» The task
If a line in the entries contains the string "will", include that line in your answer.

==== Study material ====

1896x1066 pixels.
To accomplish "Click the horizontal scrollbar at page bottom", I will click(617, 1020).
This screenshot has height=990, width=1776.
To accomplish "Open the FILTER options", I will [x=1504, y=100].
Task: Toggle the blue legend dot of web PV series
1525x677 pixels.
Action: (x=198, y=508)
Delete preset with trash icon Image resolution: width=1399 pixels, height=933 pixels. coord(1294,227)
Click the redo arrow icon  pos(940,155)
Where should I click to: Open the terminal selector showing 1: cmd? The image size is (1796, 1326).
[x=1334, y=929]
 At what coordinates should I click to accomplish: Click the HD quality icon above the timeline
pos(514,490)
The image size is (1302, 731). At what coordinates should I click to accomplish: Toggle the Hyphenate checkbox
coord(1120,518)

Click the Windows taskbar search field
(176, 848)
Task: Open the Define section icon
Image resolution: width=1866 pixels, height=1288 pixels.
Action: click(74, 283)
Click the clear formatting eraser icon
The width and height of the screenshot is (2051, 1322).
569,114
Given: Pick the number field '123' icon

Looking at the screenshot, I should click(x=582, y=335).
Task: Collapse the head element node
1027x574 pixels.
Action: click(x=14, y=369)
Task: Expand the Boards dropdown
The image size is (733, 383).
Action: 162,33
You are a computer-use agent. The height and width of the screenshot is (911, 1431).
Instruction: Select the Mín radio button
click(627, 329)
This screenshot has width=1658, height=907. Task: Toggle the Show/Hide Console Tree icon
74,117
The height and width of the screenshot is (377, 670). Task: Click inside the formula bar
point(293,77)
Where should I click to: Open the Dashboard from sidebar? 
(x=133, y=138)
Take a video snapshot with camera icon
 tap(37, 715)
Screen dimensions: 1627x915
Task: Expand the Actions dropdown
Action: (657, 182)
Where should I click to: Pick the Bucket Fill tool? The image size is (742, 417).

====

» Answer to this problem
To accomplish "Click the horizontal scrollbar at page bottom", I will click(617, 1020).
To accomplish "Open the FILTER options", I will [x=1504, y=100].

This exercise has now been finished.